The announcement comes at a time when the government is moving swiftly – even during a government shutdown – to drill in the pristine coastal regions of the Refuge that is home to polar bears, caribou, grizzlies, wolves, wolverines, muskoxen and more than 130 species of migratory birds. More than 19 million acres of wild lands in the Refuge were first set aside for protection in 1960. But last year, in a move to obtain support for the Republican tax measure from Alaska Senator Lisa Murkowski and Senate Majority Leader Mitch McConnell struck a deal to include a provision that opens the 1.6 million- acre coastal plain region in the Arctic Refuge to oil and gas exploration.
In announcing its new policy, Barclay said, “Banks have an important role to play in ensuring the world’s energy needs are met while helping to limit the threat that climate change poses to people and to the natural environment.”
The bank is one of 12 major financial institutions to limit funding for Arctic oil and gas exploration, according to reports.
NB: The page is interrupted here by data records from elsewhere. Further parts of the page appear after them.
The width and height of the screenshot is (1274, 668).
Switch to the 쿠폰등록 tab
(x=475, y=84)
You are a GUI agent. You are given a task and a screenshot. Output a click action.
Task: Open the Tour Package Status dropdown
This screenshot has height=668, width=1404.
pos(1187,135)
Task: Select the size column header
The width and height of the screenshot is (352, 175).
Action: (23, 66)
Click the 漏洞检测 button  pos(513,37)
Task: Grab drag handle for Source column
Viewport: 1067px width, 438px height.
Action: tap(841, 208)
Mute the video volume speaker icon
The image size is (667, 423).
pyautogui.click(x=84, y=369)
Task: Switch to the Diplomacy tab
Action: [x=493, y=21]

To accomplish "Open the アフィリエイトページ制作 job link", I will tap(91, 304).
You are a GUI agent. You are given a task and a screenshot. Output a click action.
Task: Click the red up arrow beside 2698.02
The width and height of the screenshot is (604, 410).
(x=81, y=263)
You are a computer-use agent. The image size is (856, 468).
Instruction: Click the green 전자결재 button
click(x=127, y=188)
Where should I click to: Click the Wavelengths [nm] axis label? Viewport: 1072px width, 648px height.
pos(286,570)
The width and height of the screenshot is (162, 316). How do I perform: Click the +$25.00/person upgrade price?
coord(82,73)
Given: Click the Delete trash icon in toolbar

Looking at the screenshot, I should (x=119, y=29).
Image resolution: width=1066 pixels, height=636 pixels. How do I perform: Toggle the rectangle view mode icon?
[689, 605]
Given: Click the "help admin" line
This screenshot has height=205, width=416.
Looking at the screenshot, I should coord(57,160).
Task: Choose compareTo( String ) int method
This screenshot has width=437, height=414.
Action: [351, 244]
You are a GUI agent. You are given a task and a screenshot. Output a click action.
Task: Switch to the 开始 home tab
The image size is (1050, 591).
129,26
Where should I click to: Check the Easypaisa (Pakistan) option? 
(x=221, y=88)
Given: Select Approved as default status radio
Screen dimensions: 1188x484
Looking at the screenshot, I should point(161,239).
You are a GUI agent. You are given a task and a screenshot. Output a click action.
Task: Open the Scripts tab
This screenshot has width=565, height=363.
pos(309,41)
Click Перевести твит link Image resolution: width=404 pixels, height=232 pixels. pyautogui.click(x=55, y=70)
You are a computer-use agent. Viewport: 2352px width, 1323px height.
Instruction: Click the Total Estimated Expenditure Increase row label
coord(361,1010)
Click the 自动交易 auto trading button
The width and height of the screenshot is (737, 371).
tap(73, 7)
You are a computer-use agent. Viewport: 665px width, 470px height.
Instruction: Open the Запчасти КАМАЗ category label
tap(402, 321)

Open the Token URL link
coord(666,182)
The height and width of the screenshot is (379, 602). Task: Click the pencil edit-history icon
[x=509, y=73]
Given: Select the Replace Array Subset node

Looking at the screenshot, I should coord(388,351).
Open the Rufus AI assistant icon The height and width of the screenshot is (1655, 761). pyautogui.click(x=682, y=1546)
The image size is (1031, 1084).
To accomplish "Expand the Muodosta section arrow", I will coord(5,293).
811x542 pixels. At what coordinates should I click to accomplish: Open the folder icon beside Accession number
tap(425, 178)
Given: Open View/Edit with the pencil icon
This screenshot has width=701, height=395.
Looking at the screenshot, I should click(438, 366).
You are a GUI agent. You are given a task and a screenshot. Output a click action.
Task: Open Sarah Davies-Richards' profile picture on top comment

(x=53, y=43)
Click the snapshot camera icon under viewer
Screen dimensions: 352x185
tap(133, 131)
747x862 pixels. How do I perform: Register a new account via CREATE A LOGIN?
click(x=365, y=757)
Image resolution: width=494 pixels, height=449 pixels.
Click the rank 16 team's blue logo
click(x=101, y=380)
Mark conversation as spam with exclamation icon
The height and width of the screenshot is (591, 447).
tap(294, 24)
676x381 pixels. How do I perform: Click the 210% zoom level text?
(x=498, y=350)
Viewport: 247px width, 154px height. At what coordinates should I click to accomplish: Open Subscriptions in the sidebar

Other banks announcing similar positions include National Australia Bank, HSBC, BNO Paribas, and the Royal Bank of Scotland.
While the policy could go further, it shows that banks are onto the fact that disrupting wildlife and fragile ecosystems for an energy source that directly contributes to global warming is just a bad bet. That’s why FoA is supporting the Arctic Cultural Coastal Plain Protection Act –HR 5911 – proposed by Rep. Jared Huffman of California. The Act would restore protections that had been in place for more than a century to safeguard the Refuge’s biological diversity.
In other words, chill, baby, chill on any drilling.